(THE DATA):
★ ★ ★ ★ ★

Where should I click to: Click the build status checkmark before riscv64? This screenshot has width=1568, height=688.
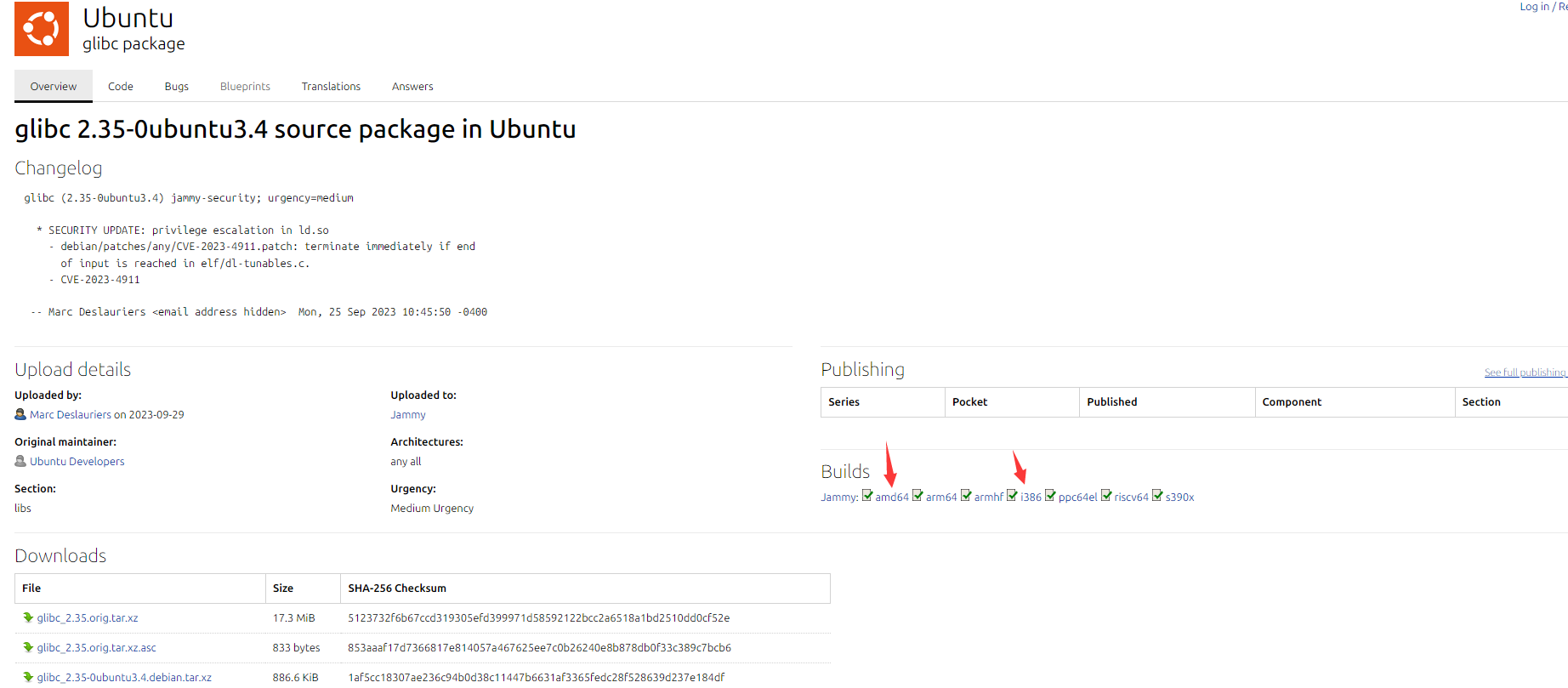1106,496
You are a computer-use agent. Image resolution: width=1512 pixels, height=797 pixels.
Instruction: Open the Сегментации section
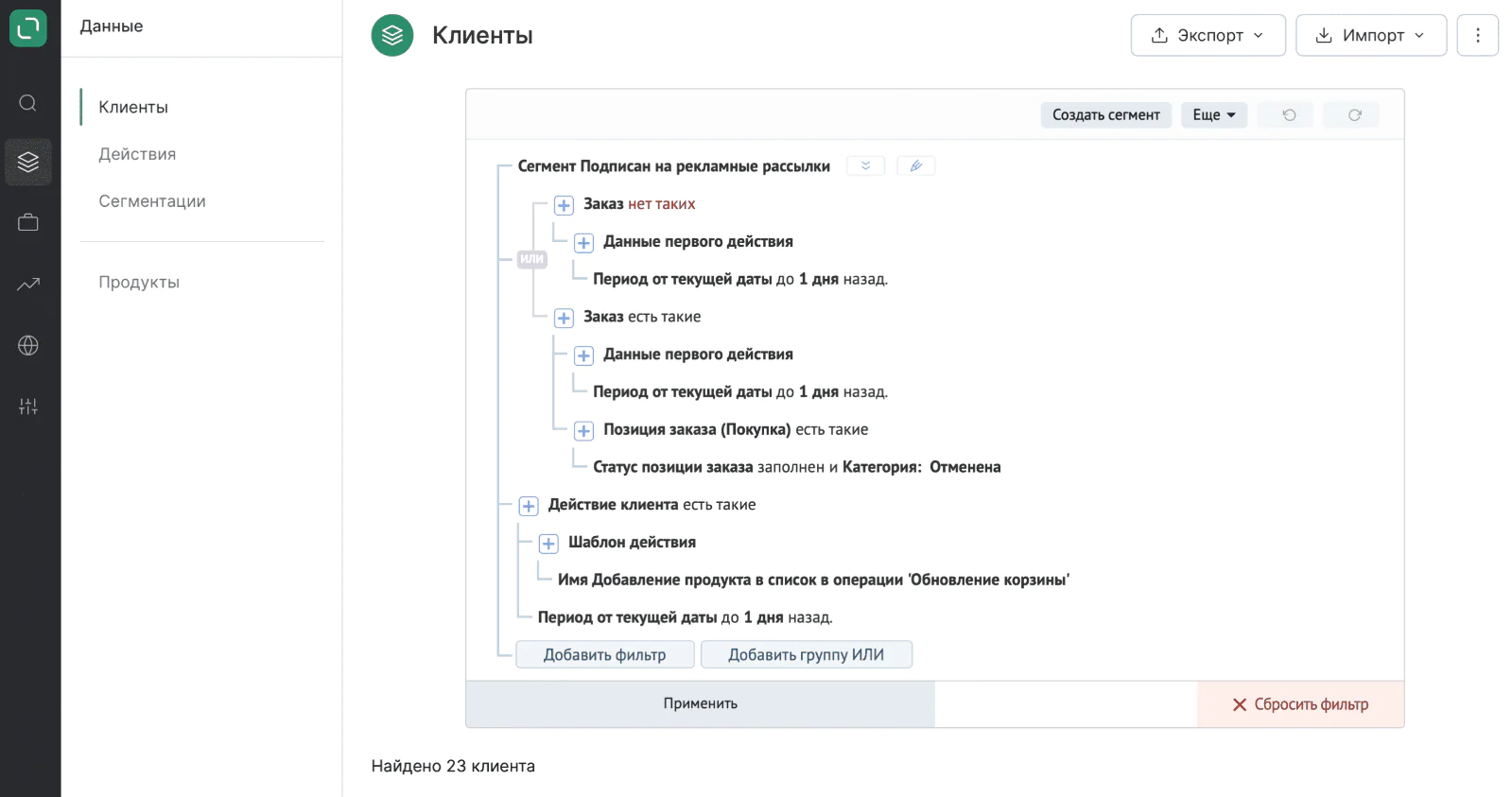[152, 201]
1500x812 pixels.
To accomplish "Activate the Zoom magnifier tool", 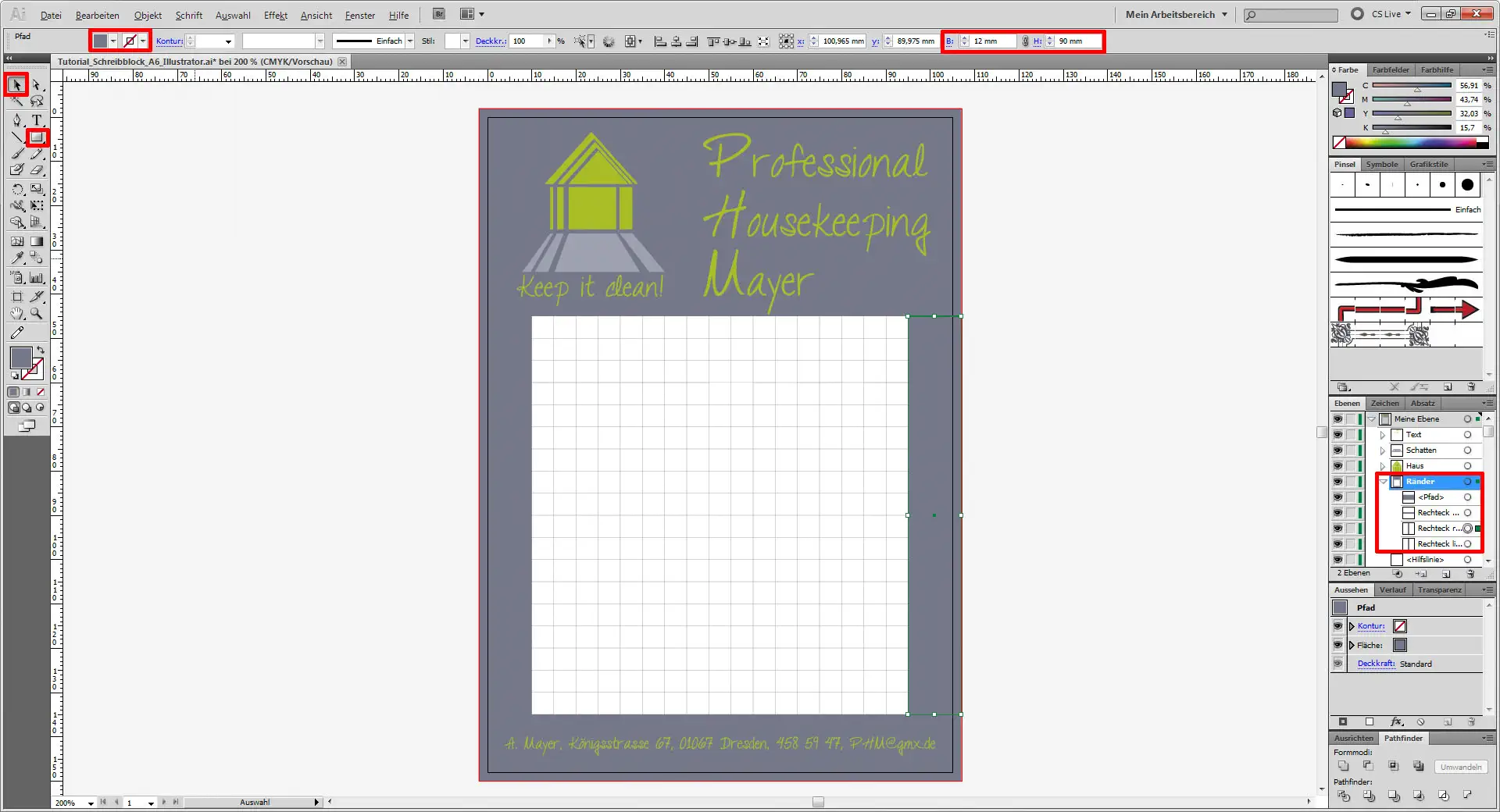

★ ★ ★ ★ ★

(WHAT THE TASK ASKS): Please retype the records above exactly, leaving every image out.

(YOUR RESPONSE):
Where should I click to: Click the build status checkmark before riscv64? This screenshot has width=1568, height=688.
1106,496
You are a computer-use agent. Image resolution: width=1512 pixels, height=797 pixels.
Instruction: Open the Сегментации section
[152, 201]
1500x812 pixels.
To accomplish "Activate the Zoom magnifier tool", 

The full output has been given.